I would love to think I know who I am but I don't believe I do.

I am always told how I should act and what I should say in certain situations. 

I am told that what I wear is not good enough or is weird.

I am told that I  am quiet and happy and cute and weird and unique and sometimes crazy.

I am told I am ridiculous for wearing jeans in the summer.

I am told to do this and do that by my parents. 

I am told by my relatives that I should go to school to do what they think I should do.

I am told by friends that I am cool and reserved and fun when you get to know me.

I am told my councelours at school that if I don't do this and that now I will not be successful in the future. 

I am told so many lines of B.S that it is hard to keep up. 

I am told that life is hard unless you do things the "right" way.

I am told all of these things that are meant to be good natured but all come out as ignorant comments that wreck my idea of who I am and what I want.

The truth is, my whole life I have been ignoring everyone.
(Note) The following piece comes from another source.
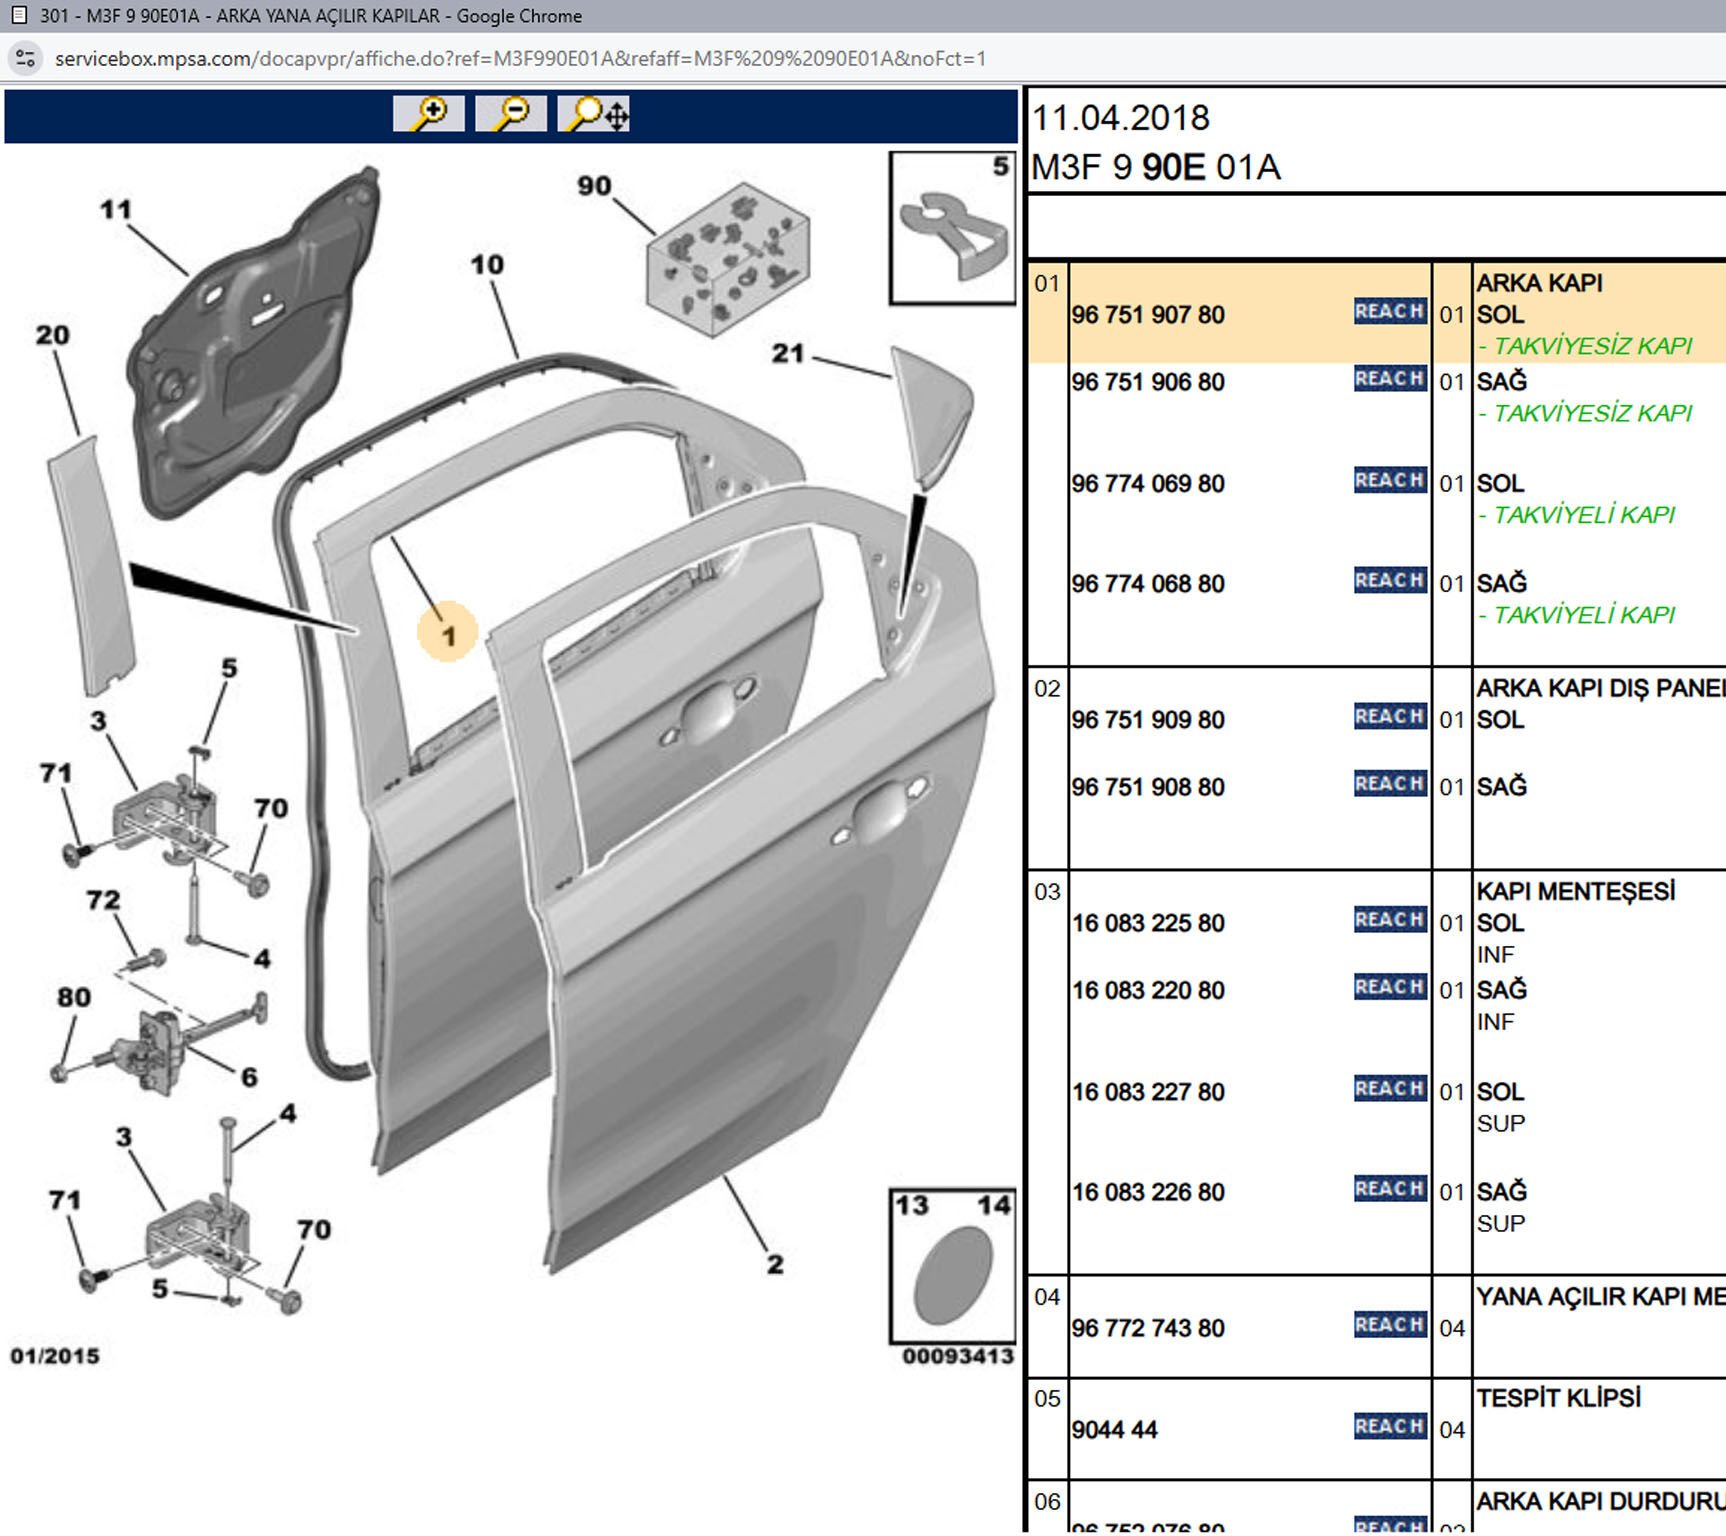Click the clip 5 inset thumbnail
The height and width of the screenshot is (1536, 1726).
[x=952, y=229]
I can not take the thought of being anyone but myself and doing anything I do not want to.

I respect others, as I should but that does not mean I have to comply and mold into their definition of what makes a perfect me.

And so what.

So what, I do not know who I am.

I have been keeping myself cooped up so when I am out of my parents grip I can discover myself.

When I venture off I can make new, better friends who don't care that I am not their definition of "cool" or am not actually quiet; I just don't like to conform to their cliques and their ways of dressing and acting.

I can wear jeans in the summer and I don't have to know who I am because I might just be me and thats it.

Who I am is for me to find out, not for me to be told.

And one day I will find out, and the next I might not know again. Its not about being a certain way or in a certain classification.

Its about being free enough mentally to know that I am me and know one will change that.